Liftoff from Baikonur's Pad 23 occurred at 7:11 a.m. local time (01:11 GMT, 9:11 p.m. May 14 EDT). The mission lasted 6 hours and 33 minutes, at which time the satellite was separated from the launch vehicle into geosynchronous transfer orbit. PanAmSat will position the Boeing 601HP model satellite at 68.5 degrees East longitude to provide communications services in Europe, Asia, Africa and the Middle East.
"It's another excellent launch for Proton and ILS," noted ILS President Mark Albrecht. Last year, the Proton flew 14 times, all successfully. Six of those were commercial missions for ILS and eight were Russian federal launches. "It's great to see Proton continuing its winning streak, and just a month after successfully flying the first of its Proton M/Breeze M vehicles," Albrecht said.
This was the first mission of 2001 for ILS, a joint venture of Lockheed Martin Corp. in the United States and Khrunichev State Research and Production Space Center and RSC Energia in Russia. ILS manages all tasks associated with providing launch services on both the American Atlas and the Russian-built Proton vehicle families, including technical, management and marketing expertise.

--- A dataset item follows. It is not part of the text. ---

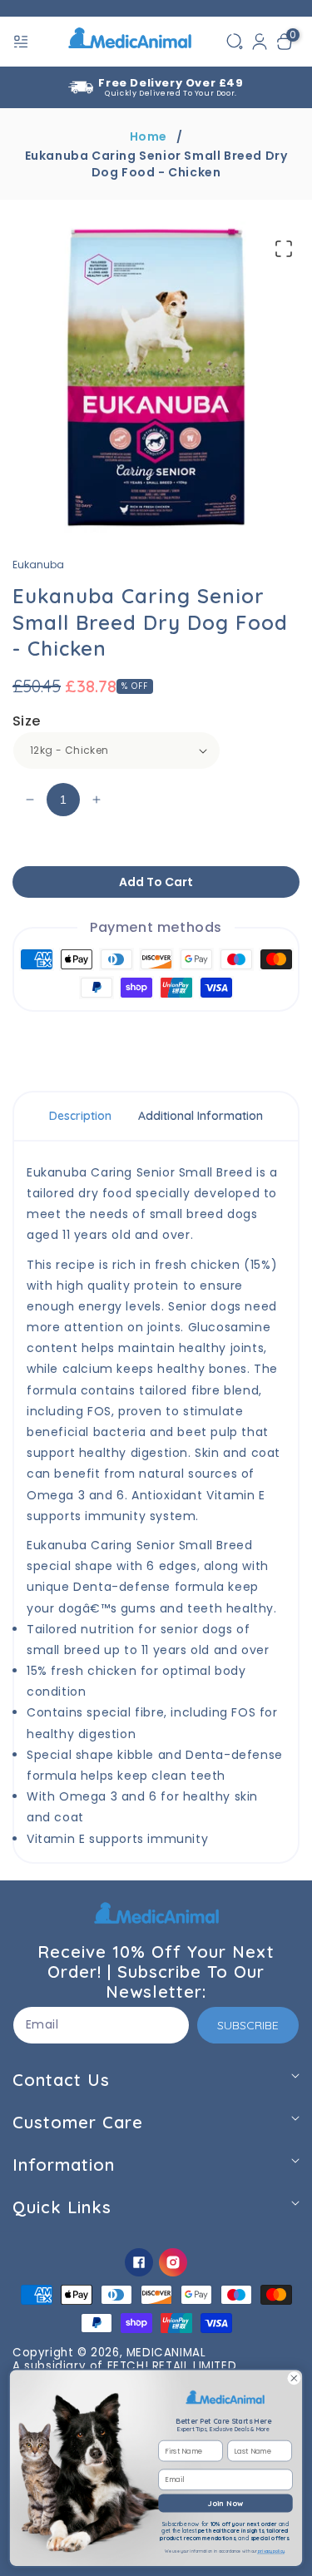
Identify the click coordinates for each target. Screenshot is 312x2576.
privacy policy (271, 2551)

"PAS-10 marks PanAmSat's sixth new satellite in less than 18 months, demonstrating our strong commitment to build the most robust fleet available to serve the needs of our long-term and valued customers," said R. Douglas Kahn, PanAmSat's president and chief executive officer. "This launch also renews our successful relationship with ILS, which ensured the timely and effective delivery of our new spacecraft into orbit."
Since ILS was formed in 1995, it has launched four other satellites that are part of PanAmSat's fleet. Proton vehicles launched PAS-8 in November 1998 and PAS-5 in August 1997. Atlas launched Galaxy VIII-I in December 1997 and Galaxy III-R in December 1995.
The three-stage Proton rocket is produced by Khrunichev. The Block DM fourth stage used in today's mission was built by Energia. An alternative fourth stage, the Breeze M, is also built by Khrunichev. ILS' Atlas rockets and their Centaur upper stages are built by Lockheed Martin Space Systems Company-Astronautics Operations.
PanAmSat Corporation is the world's premier provider of global video and data broadcasting services via satellite. Operating a global network of 21 in-orbit spacecraft and seven technical facilities, the company delivers entertainment and information to cable television systems, TV broadcast affiliates, direct-to-home TV operators, internet service providers, telecommunications companies and corporations worldwide. PanAmSat will expand its global fleet to 22 spacecraft by year-end 2001.
ILS' next launch on Proton is scheduled for June, with the ASTRA 2C spacecraft for Societe Europienne des Satellites of Luxembourg.